Creating accessible Web pages lets you reach as many customers as possible. People with disabilities are not the only users who appreciate accessible pages. Users of text-only browsers or users of software that interprets Web page content might also rely on accessibility options. Accessible design enables automation tools, such as search engines, to search, index, and work with the information on your pages. Finally, future telecommunications laws might require information that is distributed over the Internet to be accessible, just like traditional software. For more information, see Accessibility Support in ASP.NET and ASP.NET Controls and Accessibility.

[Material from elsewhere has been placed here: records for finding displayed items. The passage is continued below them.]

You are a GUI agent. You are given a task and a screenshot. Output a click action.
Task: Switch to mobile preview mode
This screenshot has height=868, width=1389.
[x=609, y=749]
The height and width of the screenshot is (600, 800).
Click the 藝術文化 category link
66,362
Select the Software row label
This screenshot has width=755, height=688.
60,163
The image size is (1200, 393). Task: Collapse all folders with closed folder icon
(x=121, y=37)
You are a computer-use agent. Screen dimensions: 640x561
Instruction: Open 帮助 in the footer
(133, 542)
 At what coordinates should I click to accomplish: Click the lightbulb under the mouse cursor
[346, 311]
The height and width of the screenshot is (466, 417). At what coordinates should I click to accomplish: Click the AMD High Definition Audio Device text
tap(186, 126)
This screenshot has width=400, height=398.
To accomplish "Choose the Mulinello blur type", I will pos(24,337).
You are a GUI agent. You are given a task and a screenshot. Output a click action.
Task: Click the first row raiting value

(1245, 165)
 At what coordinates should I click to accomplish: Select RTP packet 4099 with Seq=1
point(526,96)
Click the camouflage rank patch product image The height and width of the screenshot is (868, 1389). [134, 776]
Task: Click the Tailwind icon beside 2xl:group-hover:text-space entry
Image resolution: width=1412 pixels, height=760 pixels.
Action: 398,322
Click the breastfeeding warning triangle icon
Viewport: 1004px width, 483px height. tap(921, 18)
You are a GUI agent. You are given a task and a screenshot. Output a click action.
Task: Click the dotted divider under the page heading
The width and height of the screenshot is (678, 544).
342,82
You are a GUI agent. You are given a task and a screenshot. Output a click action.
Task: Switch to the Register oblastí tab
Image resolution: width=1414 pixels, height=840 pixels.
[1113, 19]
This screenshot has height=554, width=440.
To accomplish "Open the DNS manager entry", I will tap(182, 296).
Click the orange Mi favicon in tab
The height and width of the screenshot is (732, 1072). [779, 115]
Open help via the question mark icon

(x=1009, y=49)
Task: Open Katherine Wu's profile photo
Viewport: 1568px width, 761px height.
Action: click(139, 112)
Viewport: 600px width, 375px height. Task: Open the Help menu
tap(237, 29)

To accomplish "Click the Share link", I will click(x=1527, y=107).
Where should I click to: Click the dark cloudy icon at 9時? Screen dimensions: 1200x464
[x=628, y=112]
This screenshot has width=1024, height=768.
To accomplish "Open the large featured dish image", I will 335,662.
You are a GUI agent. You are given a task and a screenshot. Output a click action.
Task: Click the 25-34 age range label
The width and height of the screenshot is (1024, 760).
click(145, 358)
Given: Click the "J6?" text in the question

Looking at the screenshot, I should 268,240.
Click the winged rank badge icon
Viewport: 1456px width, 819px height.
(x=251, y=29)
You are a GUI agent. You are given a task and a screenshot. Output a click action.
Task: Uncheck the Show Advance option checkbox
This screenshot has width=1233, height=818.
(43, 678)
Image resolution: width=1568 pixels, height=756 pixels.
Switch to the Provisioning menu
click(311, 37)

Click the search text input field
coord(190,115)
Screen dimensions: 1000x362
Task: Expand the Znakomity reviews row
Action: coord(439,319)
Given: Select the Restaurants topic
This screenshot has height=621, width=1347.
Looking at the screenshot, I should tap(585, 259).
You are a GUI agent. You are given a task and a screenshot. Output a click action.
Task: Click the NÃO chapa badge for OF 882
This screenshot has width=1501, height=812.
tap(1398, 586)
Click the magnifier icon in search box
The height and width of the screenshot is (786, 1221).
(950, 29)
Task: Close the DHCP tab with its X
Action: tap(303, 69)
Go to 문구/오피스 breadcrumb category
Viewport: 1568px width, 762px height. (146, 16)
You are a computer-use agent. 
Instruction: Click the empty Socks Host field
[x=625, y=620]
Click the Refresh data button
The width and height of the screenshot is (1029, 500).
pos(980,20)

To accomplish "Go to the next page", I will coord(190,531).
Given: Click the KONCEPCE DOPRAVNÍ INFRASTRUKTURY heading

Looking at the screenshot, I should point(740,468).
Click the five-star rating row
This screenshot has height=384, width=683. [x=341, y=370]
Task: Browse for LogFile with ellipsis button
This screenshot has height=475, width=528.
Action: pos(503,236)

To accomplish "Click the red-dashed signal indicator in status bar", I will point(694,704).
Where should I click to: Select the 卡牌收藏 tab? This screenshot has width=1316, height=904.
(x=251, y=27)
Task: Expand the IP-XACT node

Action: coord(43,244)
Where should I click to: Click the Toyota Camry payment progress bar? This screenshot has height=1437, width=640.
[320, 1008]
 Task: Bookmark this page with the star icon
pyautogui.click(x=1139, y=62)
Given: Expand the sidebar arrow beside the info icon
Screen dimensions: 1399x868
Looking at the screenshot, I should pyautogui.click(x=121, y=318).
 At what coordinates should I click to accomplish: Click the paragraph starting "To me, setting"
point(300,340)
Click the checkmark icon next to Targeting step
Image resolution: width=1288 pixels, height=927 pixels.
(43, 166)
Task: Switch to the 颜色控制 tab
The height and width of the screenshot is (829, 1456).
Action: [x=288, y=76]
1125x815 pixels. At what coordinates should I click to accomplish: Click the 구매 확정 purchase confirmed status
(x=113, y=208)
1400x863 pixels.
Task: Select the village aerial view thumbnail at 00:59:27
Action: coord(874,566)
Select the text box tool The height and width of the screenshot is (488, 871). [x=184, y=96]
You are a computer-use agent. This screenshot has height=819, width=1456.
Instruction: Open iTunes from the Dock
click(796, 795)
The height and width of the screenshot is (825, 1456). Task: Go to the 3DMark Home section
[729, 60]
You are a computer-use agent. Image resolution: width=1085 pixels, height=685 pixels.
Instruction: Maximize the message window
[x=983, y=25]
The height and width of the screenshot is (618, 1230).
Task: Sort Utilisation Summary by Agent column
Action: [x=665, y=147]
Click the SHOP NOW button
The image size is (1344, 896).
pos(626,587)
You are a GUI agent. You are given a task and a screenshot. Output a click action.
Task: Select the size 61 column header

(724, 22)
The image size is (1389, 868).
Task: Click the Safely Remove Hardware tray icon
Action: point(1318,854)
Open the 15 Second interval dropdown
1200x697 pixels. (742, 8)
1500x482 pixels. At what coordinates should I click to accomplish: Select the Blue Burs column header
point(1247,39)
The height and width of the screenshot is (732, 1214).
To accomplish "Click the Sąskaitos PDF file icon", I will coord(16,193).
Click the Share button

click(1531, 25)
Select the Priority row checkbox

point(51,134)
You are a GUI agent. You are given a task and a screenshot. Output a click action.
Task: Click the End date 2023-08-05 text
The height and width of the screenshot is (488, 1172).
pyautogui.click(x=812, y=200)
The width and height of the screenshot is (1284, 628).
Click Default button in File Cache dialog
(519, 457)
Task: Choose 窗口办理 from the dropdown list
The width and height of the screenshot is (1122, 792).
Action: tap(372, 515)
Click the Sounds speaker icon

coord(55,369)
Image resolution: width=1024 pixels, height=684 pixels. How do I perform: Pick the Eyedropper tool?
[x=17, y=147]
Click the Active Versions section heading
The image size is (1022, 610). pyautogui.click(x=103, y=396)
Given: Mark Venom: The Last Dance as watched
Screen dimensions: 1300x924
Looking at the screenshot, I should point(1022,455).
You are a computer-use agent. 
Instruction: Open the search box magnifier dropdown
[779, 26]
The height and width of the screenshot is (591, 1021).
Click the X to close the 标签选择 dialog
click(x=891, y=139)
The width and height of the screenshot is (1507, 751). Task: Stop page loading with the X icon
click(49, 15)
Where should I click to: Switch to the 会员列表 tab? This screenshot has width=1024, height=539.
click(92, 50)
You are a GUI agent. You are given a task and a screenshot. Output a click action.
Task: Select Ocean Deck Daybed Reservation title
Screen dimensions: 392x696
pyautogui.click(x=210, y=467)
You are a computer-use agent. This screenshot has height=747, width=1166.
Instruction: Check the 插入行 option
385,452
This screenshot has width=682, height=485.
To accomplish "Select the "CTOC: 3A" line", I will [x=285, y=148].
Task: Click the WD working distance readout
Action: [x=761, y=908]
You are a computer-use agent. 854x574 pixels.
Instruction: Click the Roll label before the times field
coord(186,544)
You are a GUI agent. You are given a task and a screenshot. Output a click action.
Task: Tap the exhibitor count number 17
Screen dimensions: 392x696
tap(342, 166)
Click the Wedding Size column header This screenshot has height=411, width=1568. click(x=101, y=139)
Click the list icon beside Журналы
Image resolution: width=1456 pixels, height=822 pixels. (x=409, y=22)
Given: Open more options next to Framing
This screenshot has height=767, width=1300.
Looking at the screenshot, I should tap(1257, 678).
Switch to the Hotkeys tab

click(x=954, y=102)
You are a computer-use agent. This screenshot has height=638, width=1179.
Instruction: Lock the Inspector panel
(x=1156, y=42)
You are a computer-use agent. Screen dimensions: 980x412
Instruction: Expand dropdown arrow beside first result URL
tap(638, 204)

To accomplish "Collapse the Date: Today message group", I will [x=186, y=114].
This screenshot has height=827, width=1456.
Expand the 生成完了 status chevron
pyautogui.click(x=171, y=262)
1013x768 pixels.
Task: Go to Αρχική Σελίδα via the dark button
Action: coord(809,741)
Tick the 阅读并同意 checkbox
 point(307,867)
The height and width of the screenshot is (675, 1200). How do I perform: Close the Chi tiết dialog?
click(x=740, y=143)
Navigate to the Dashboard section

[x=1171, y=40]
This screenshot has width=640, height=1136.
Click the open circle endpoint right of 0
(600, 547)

From the Microsoft Accessibility Web site, here are tips for designing accessible Web pages:

  • Provide good alternative (ALT) text for all graphics.

  • Make correct use of image maps.

  • Write useful link text.

  • Design good keyboard navigation.

  • Provide alternative pages that do not use frames.

  • Use tables and their alternatives correctly.

  • Support the formatting options for the text reader.

  • Do not require the use of style sheets.

  • Use file formats that the reader can use.

  • Avoid using scrolling marquees.

  • Provide titles for most objects.

If you cannot meet accessibility goals, consider providing alternative text-only Web pages.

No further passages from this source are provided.